If you haven’t heard about HB 1228 yet, it’s a bill passed in approximately 20 other states that says the government shouldn’t “substantially burden the free exercise of religion without compelling justification.”
Indiana passed a Religious Freedom Restoration Law last week. Arkansas appears poised to pass this law this week; it already has passed the Senate and made it through the relevant House committee earlier today.
Regrettably, opponents of the law have supplied arguments that appear unserious and desperate.
At the national level, we have a Department of Labor bureaucrat under President Obama calling Christians “Nazis” for supporting the same law that her boss voted for as State Senator in Illinois.
At the state level, we have Dean Emeritus of the Bowen School of Law John DiPippa.
In a recent op-ed in Talk Business, he criticized the Religious Freedom Restoration Act.
DiPippa said:

Legislation such as HB 1228 does religious liberty a disservice. We can disagree about how best to protect the rights of religious believers, but religious freedom restoration acts will not only cost the taxpayers and our government too much but they will further divide us. That does us no favors at all.
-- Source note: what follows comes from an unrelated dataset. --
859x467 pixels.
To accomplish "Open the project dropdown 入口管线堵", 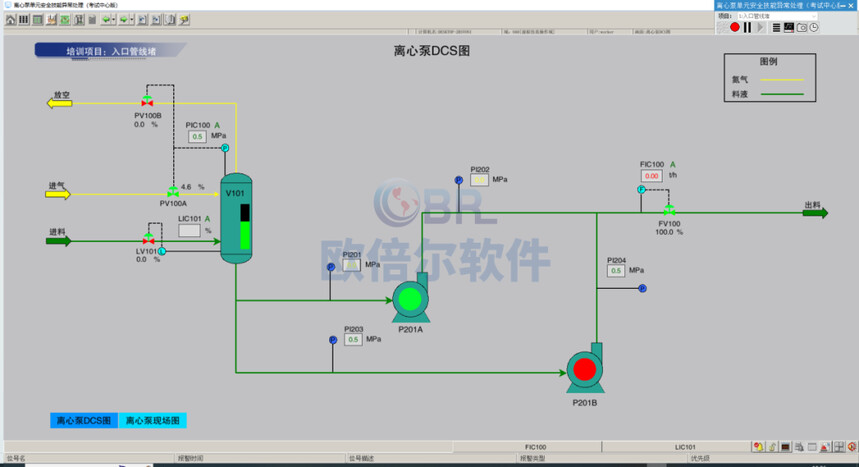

But in 2011, DiPippa actually spoke in favor of a Religious Freedom Restoration Act before the House Judiciary Committee.
Four years ago, DiPippa said:

In the end, the most important piece of this bill is not necessarily the lawsuit but rather the sensitization it would bring to government actors who would finally recognize the effect their actions have on religious liberty.

DiPippa went on to say in 2011 that the Religious Freedom Restoration Act is “consistent with the Framers’ intent about religious liberty.” But in 2015, this law does religious liberty a “disservice,” according to DiPippa. In four years, protecting religious liberty has apparently become too divisive and costly to consider.
You might say DiPippa was for the Religious Freedom Restoration Act before he was against it.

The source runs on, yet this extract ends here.